- What is asked:
**1.** Answer these questions using the forum thread about holding back floodwaters:
(a) Where was one of the guest instructors at the Aikido seminar from?
(b) After Hurricane Katrina, what did some owners of two-story houses in New Orleans do with their homes?
(c) According to the last post, what must be carried out before building on stilts, and why?
**2.** From the forum thread about holding back floodwaters, copy word for word the stretch from "# flood waters" through "Carol (May 22, 2011)".

- Source document:
+++
# flood waters held back by good planning



## billc (May 22, 2011)

This family planned ahead and kept their home from flooding during the recent swelling of the mississipi river.  Wow.  How does he get his netflix?


----------



## Carol (May 22, 2011)

Whoa...that's seriously impressive!  

Where was this?  Is there an article to go with it?  Love to read it


----------



## billc (May 22, 2011)

here is the story, with some great photos.  I should have put this thread in the locker room, which I thought I was doing, hope noone minds too much.

http://www.dailymail.co.uk/news/art...sidents-build-homemade-dams-saves-houses.html


----------



## Big Don (May 22, 2011)

It's good to have friends with heavy equipment. I'm sure a backhoe would come in handy for disposing of bodies also... hahaha


----------



## Aikikitty (May 22, 2011)

I went to an Aikido seminar yesterday and one of the guest instructors was from Vicksburg.  I didn't realize that it flooded that bad there otherwise I would have asked him about it.  Thanks for the photos.


----------



## LuckyKBoxer (May 22, 2011)

I would think that living on a flood plain more peopel would have built their houses on mounds... or hills.. I realize this is the worst flooding in what 80 years? or even possibly ever there, but some of those houses look well under what would ahve been a historically recorded flood level..
I don't really understand why those houses are not built up higher.... I can not imagine it would cost that much to do either /shrug


----------



## WC_lun (May 22, 2011)

LuckyKBoxer said:


> I would think that living on a flood plain more peopel would have built their houses on mounds... or hills.. I realize this is the worst flooding in what 80 years? or even possibly ever there, but some of those houses look well under what would ahve been a historically recorded flood level..
> I don't really understand why those houses are not built up higher.... I can not imagine it would cost that much to do either /shrug


 

It seems some homehowners and home builders do not think of such things,  Obviously, some do think ahead though.  Kudos to the person who saved his home.


----------



## Big Don (May 22, 2011)

LuckyKBoxer said:


> I would think that living on a flood plain more peopel would have built their houses on mounds... or hills.. I realize this is the worst flooding in what 80 years? or even possibly ever there, but some of those houses look well under what would ahve been a historically recorded flood level..
> I don't really understand why those houses are not built up higher.... I can not imagine it would cost that much to do either /shrug


Or stilts!


----------



## Aikikitty (May 22, 2011)

Big Don said:


> Or stilts!



After Hurricane Katrina, a LOT of houses in New Orleans were rebuilt raised and some on stilts. I think some insurances required the people who live in the areas where it flooded the most to rebuild their house raised up. Other people who have 2 story houses have divided up their house so they live on the top floor and they rent out the bottom as an apartment.  That way they have income coming in as they're still rebuilding.  My husband and I are currently renting the bottom apartment of one of those houses.  Many people have rebuilt their houses the same and haven't raised them at all.

Robyn


----------



## Mark Jordan (May 23, 2011)

To add:

If you build on stilts you need to have a survey carried out to discover just how far down you will have to drive piles because they need to be at a secure level.


----------
+++
- Given records:
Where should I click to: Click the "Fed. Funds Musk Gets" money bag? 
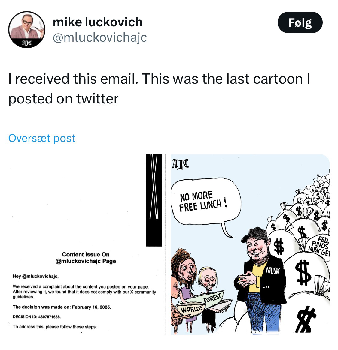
+++
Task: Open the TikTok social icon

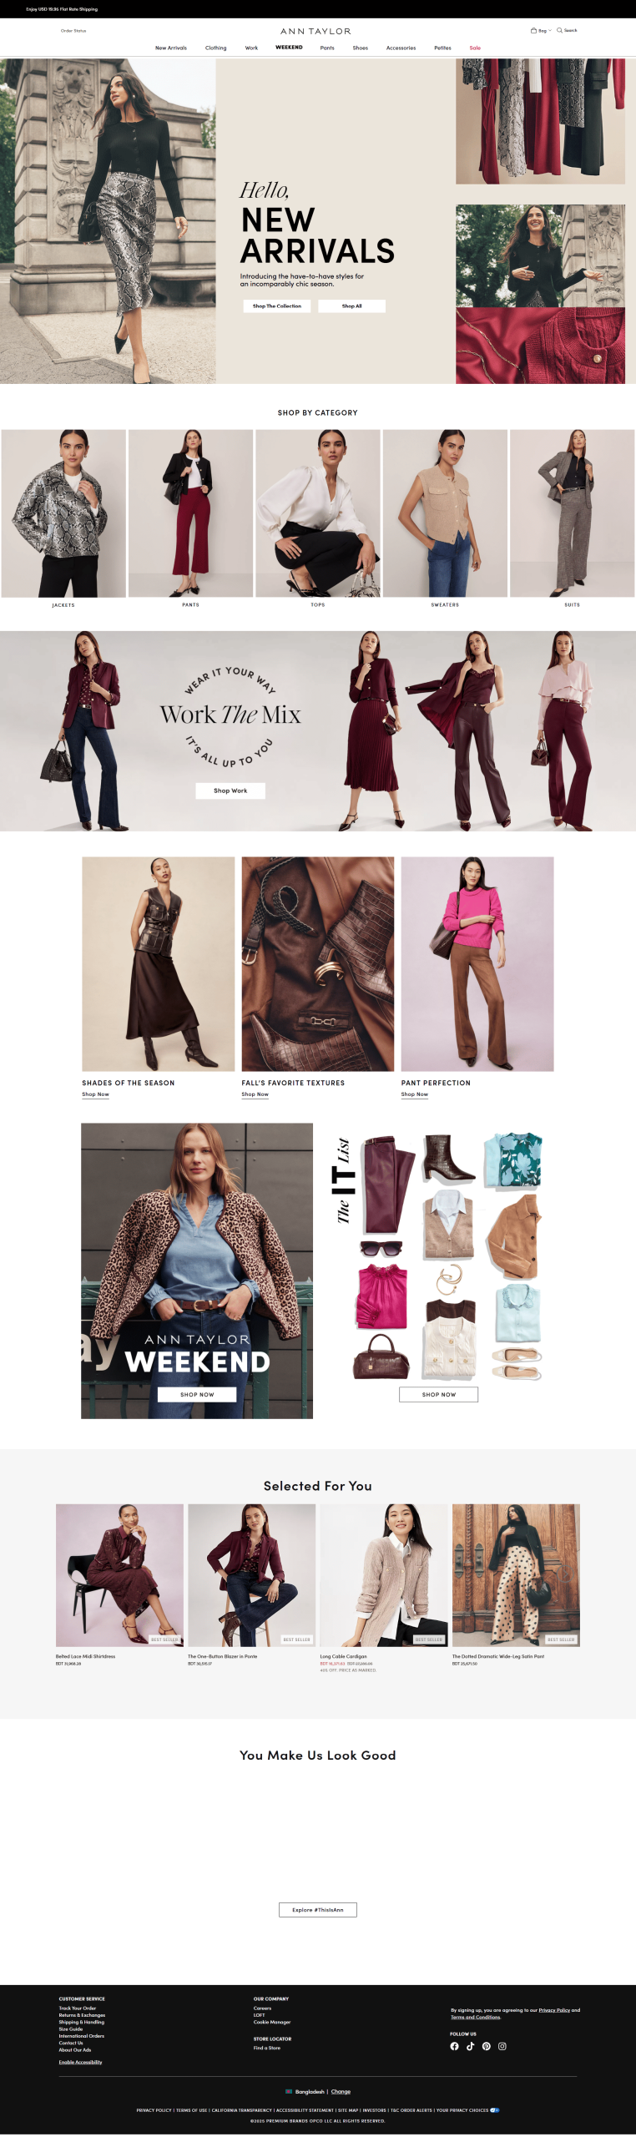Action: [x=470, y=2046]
+++
- Final answers:
**1.**
(a) Vicksburg.
(b) They divided their houses so they live on the top floor and rent out the bottom as an apartment.
(c) A survey must be carried out to discover how far down the piles must be driven, because the piles need to be at a secure level.

**2.**
# flood waters held back by good planning



## billc (May 22, 2011)

This family planned ahead and kept their home from flooding during the recent swelling of the mississipi river.  Wow.  How does he get his netflix?


----------



## Carol (May 22, 2011)